Listed entries:
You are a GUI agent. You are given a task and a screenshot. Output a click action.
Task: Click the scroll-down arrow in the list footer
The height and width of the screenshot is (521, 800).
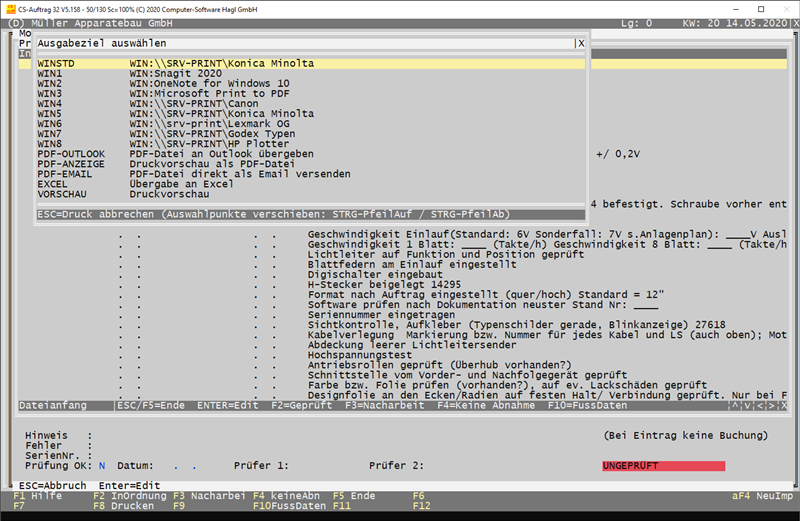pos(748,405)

==

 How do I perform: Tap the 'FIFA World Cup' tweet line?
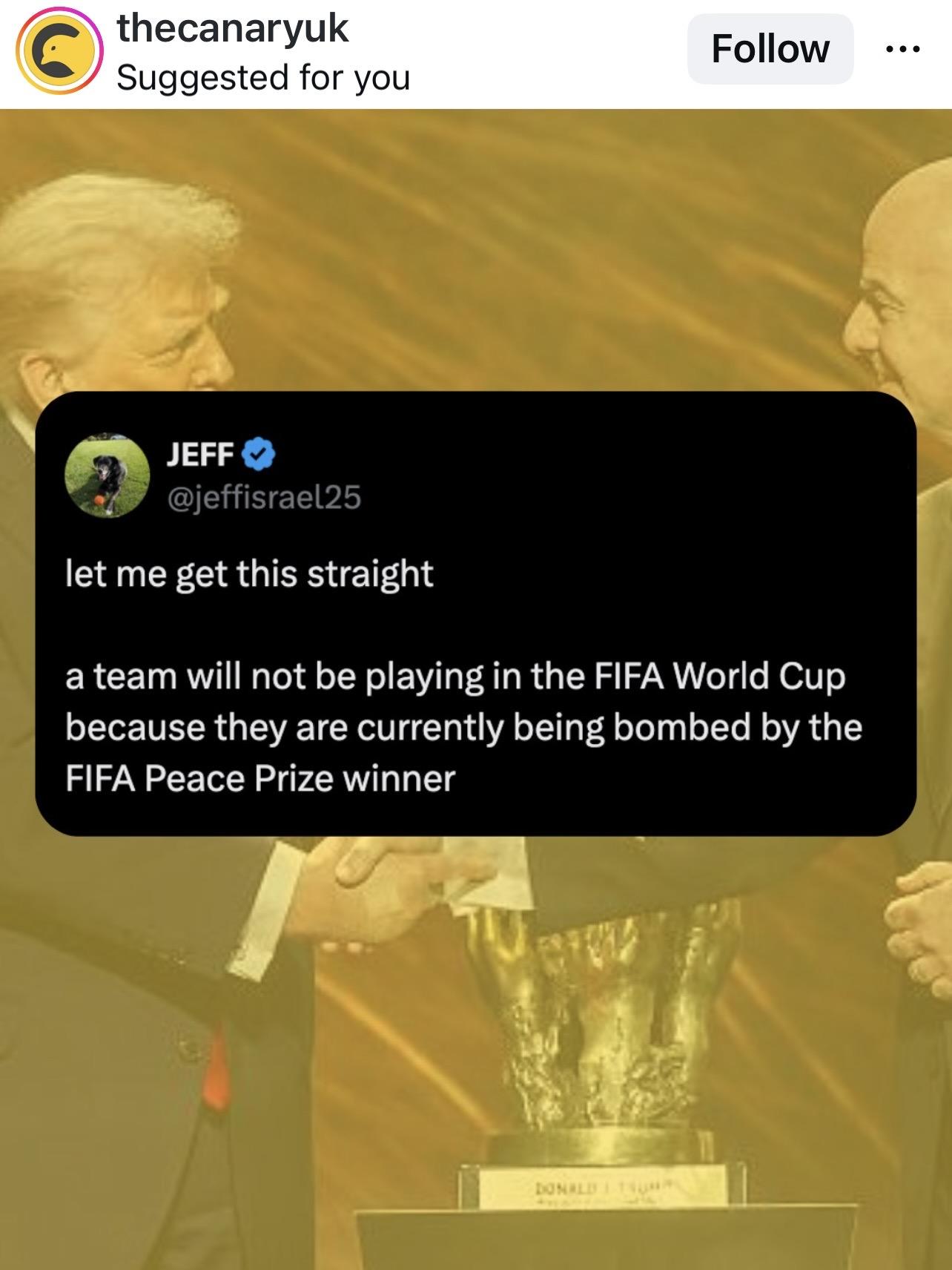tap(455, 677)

==

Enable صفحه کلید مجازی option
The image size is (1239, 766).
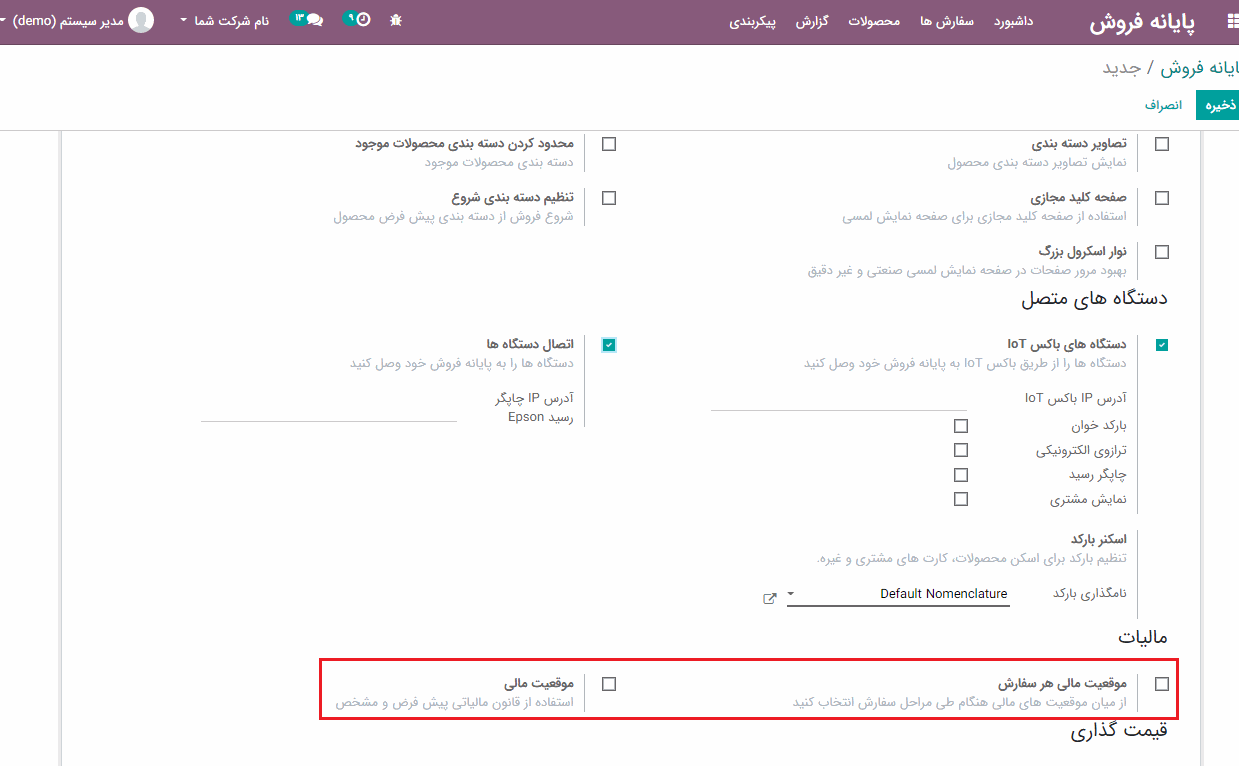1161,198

Goal: Give the part of the records that opens with the line containing "How do I perform: Tap" and closes with the line containing "tap(455, 677)" as a JSON list of strings, one string per line, leaving out blank lines and pictures.

Solution to this task:
[
  " How do I perform: Tap the 'FIFA World Cup' tweet line?",
  "tap(455, 677)"
]